The composition is well-coordinated and stingy with details: there is no entrance to the establishment and no garbage on the streets. Hopper created a serene, beautiful yet mysterious scene through the harmonious geometric shapes and the glow of the diner’s electric lighting. The triangular architecture of the diner suggests that it is located at the intersection of streets. The bright yellow and white colors used in the interior of the diner, as well as the bright wood of the bar counter, make the diner warm and cozy. It contrasts with the street’s green, darker, empty atmosphere and surrounding buildings. Hopper plays on a pause, an atmosphere of expectation, and for the artist’s picture to be fully revealed to the audience, first, one just needs to stop, leave any haste, feel into it, and project oneself into the place of the characters.
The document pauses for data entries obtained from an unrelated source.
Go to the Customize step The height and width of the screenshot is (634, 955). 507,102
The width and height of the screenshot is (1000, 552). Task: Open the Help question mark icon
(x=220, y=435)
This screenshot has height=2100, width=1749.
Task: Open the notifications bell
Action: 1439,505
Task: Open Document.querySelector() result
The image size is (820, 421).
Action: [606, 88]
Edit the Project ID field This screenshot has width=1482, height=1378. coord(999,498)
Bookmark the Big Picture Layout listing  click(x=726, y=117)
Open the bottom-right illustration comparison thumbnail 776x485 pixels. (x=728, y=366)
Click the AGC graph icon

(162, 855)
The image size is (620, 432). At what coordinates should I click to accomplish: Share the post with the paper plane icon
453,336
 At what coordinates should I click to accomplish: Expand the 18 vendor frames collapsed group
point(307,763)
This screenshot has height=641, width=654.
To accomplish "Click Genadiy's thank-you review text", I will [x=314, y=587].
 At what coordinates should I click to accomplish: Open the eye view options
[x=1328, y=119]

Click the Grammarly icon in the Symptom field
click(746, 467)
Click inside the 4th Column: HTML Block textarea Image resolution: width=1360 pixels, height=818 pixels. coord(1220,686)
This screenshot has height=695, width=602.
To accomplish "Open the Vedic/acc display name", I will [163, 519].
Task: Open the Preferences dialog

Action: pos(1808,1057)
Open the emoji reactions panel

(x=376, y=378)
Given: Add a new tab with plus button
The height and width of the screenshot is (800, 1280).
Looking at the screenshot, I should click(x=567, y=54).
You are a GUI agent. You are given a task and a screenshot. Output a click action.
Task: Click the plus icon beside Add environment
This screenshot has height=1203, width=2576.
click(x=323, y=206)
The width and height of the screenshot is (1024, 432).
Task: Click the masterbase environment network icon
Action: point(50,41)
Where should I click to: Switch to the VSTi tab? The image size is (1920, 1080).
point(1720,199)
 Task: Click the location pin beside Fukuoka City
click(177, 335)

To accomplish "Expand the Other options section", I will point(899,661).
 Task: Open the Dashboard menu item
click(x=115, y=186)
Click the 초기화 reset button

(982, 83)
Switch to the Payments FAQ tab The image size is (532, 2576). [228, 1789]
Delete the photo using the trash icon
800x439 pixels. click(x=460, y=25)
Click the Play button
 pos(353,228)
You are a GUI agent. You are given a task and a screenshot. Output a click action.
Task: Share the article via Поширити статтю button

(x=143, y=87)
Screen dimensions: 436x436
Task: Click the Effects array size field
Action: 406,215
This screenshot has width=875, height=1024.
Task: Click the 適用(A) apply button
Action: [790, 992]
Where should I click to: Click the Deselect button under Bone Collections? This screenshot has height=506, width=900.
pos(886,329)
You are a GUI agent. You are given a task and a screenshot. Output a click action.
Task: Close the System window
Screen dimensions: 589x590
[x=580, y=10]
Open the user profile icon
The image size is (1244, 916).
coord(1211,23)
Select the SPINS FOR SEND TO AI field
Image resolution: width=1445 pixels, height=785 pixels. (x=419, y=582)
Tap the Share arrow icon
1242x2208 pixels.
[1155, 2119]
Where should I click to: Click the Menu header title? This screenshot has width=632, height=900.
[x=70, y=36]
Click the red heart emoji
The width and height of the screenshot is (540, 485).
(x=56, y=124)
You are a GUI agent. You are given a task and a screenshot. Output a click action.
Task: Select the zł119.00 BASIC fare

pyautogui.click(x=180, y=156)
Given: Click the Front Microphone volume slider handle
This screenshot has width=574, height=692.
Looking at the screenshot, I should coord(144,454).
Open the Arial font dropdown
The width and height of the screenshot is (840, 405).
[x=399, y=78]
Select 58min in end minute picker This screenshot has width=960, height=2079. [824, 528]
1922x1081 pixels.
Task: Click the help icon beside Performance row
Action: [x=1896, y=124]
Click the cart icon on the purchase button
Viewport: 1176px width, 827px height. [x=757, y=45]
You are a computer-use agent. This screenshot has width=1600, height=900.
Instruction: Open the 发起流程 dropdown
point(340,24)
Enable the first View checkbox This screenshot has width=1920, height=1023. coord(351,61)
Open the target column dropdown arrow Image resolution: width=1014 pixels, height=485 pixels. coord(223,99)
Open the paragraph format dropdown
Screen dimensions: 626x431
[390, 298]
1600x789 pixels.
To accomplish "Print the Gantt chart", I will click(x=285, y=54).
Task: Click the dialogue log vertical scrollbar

As a hawk has impeccable eyesight and sees its victims from afar, the viewer watches the heroes from the side and, one might say, sees them through, as if through a transparent glass behind which they are located. The heroes will sit silently until morning, until the first rays of dawn, which, however, will not bring relief but will only bring the need to go to work (Bundschuh 391). They do not care about the silent twilight, which greedily peers into what is happening through the empty eye sockets of the windows. They are self-absorbed, even the two who came together. Nighthawks depicts the bitter alienation of life in the big city. The painting can be seen as a study of human existentialism and loneliness in the modern age.
Work Cited
Bundschuh, Jessica. “Edward Hopper’s Nighthawks, 1942.” Poetics Today, vol. 39, no. 2, 2018, pp. 383–401., Web.